Lee Sechrest writes:
Here is a remarkable paper, not well known, by Paul Meehl. My research group is about to undertake a fresh discussion of it, which we do about every five or ten years. The paper is now more than a quarter of a century old but it is, I think, dramatically pertinent to the “soft psychology” problems of today. If you have not read it, I think you will find it enlightening, and if you have read it, your blog readers might want to be referred to it at some time.
The paper is in a somewhat obscure journal with not much of a reputation as “peer reviewed.” (The journal’s practices should remind us that peer review is not a binary (yes-no) process. I reviewed a few paper for them, including two or three of Meehl’s. I asked Paul once why he published in such a journal. He replied that he was late in his career, and he did not have the time nor patience to deal with picky reviewers who were often poorly informed. He called my attention to the works of several other well-known, even eminent, psychologists who felt the same way and who published in the journal. So the obscurity of the publication should not deter us. The paper has been cited a few hundred times, but, alas, it has had little impact.
I agree. Whenever I read Meehl, I’m reminded of that famous passage from The Catcher in the Rye:
What really knocks me out is a book that, when you’re all done reading it, you wish the author that wrote it was a terrific friend of yours and you could call him up on the phone whenever you felt like it. That doesn’t happen much, though.
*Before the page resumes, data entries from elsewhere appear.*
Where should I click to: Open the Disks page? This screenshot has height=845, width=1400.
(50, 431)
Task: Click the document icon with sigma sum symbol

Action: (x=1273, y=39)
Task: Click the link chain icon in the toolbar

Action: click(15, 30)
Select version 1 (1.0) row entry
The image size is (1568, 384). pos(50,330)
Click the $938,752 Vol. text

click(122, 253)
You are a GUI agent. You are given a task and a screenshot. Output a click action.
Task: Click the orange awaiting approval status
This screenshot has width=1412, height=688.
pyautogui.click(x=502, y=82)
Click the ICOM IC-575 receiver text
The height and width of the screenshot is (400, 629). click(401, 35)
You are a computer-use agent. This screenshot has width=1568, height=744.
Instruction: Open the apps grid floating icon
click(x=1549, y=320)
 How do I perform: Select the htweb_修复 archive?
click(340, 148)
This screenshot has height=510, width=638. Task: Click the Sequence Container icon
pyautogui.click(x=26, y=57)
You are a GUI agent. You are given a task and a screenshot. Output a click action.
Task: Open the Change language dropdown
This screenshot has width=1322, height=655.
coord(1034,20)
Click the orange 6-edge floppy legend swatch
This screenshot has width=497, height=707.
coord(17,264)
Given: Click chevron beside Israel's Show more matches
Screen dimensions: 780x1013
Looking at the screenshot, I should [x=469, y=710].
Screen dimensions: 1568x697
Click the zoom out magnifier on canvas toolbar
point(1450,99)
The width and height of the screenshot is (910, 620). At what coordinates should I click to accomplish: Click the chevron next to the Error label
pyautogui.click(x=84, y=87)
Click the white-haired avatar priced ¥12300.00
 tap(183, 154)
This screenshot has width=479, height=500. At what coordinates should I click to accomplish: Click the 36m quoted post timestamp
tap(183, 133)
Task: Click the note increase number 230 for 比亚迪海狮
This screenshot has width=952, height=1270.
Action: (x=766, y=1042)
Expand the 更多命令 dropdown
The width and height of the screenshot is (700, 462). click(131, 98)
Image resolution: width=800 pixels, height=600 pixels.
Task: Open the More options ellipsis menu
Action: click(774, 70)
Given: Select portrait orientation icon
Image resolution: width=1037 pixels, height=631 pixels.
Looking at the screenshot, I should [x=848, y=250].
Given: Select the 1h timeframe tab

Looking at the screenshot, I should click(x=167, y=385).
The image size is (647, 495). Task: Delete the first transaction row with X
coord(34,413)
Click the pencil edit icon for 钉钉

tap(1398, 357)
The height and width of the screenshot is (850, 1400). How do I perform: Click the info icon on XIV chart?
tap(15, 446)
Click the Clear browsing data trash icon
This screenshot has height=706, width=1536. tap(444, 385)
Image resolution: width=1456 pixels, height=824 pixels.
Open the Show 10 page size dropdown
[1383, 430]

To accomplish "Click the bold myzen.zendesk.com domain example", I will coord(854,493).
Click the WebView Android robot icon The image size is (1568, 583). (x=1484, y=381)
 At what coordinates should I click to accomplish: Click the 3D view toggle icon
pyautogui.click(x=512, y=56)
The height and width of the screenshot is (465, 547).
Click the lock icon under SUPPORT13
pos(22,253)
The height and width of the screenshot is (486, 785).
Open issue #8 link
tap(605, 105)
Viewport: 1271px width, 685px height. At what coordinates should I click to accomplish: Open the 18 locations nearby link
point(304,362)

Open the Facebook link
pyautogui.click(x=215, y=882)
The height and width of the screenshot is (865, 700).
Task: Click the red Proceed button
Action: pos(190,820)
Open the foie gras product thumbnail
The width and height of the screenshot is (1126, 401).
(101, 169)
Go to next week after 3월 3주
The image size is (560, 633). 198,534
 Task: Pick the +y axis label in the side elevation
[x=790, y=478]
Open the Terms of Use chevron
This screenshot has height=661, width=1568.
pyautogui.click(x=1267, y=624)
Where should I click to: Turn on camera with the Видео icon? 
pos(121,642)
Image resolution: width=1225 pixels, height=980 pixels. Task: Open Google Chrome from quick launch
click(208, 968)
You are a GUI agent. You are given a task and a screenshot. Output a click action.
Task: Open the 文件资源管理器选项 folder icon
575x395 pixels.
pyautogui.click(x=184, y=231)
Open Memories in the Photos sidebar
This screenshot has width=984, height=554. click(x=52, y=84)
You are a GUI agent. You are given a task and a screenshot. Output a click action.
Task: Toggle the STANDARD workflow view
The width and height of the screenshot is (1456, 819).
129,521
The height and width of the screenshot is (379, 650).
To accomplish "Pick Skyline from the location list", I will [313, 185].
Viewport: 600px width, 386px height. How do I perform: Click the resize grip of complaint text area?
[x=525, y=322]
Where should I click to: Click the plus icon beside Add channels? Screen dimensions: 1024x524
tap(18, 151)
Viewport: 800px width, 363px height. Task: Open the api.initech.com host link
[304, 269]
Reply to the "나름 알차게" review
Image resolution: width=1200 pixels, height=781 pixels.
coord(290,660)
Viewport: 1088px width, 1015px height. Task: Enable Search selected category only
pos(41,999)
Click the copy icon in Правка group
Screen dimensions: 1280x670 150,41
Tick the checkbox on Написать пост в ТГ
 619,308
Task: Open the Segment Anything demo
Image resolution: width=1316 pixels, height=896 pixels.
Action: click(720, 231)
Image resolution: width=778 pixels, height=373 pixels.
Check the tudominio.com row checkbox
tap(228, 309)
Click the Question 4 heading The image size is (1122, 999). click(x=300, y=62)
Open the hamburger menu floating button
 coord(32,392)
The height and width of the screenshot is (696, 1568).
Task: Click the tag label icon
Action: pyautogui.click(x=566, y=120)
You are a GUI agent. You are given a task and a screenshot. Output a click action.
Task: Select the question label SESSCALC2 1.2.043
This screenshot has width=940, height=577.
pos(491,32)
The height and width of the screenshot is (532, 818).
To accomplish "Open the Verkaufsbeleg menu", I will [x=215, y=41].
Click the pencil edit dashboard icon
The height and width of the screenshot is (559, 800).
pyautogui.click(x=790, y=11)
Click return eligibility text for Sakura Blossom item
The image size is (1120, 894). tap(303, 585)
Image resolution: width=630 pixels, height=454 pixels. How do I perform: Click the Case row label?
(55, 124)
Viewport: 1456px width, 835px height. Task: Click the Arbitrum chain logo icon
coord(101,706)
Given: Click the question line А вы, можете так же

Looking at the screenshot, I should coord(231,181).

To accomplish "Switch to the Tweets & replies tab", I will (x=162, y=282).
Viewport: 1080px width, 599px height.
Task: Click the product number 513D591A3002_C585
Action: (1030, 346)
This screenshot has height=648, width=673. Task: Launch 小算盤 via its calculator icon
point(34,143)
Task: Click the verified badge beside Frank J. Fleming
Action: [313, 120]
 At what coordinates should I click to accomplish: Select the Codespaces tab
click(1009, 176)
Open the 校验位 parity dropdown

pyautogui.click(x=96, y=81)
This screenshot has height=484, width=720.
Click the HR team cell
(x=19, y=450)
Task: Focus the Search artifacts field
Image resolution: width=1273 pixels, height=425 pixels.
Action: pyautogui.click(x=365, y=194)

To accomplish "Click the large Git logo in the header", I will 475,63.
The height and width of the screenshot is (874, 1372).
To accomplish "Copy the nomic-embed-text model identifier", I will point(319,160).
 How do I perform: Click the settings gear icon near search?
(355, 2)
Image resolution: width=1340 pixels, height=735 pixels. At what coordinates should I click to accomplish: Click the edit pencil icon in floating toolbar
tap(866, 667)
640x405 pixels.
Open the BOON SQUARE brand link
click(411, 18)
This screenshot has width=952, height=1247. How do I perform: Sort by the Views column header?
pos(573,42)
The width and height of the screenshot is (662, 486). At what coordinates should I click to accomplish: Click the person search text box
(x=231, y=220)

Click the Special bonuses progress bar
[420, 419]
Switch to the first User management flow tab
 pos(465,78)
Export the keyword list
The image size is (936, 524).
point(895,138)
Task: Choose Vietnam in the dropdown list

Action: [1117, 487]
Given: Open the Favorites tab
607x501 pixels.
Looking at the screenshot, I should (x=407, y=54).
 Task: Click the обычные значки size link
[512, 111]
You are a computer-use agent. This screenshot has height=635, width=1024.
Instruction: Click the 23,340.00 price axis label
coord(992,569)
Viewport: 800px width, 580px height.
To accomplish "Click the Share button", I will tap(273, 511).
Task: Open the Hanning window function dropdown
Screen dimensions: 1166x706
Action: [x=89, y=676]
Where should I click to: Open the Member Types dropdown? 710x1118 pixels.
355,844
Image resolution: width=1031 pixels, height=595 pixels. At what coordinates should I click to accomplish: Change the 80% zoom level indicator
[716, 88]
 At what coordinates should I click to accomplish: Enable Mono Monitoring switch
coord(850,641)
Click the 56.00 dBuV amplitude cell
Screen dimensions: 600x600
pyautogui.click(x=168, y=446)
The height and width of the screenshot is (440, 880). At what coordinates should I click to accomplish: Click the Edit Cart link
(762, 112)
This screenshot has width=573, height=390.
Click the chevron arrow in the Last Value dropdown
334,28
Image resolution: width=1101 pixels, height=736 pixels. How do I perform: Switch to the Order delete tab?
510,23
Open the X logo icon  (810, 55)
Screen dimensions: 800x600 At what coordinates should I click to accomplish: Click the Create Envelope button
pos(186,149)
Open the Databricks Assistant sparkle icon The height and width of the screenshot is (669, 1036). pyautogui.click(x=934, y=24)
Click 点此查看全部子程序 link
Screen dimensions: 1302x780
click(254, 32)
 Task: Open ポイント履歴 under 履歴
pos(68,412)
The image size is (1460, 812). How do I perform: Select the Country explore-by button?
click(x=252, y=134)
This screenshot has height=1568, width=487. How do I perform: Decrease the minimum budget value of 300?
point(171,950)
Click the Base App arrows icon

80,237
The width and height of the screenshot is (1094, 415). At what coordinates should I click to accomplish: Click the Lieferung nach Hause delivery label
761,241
Meehl’s article is from 1985 and it begins:
Null hypothesis testing of correlational predictions from weak substantive theories in soft psychology is subject to the influence of ten obfuscating factors whose effects are usually (1) sizeable, (2) opposed, (3) variable, and (4) unknown. The net epistemic effect of these ten obfuscating influences is that the usual research literature review is well nigh uninterpretable. Major changes in graduate education, conduct of research, and editorial policy are proposed.
Meehl writes a lot about things that we’ve been rediscovering, and talking a lot about, recently. Including, for example, the distinction between scientific hypotheses and statistical hypotheses. I think that, as a good Popperian, Meehl would agree with me completely that null hypothesis significance testing wears the cloak of falsificationism without actually being falsificationist.
And it makes me wonder how it is that we (statistically-minded social scientists, or social-science-minded statisticians) have been ignoring these ideas for so many years.
Even if you were to step back only ten years, for example, you’d find me being a much more credulous consumer of quantitative research claims than I am now. I used to start with some basic level of belief and then have to struggle to find skeptical arguments. For me, I guess it started with the Kanazawa papers, but then I started to see a general pattern. But it’s taken awhile. Even as late as 2011, when that Bem paper came out, I at first subscribed to the general view that his ESP work was solid science and he just had the bad luck to be working in a field where the true effects were small. A couple years later, under the influence of E. J. Wagenmakers and others, it was in retrospect obvious that Bem’s paper was full of serious, serious problems, all in plain view for anyone to see.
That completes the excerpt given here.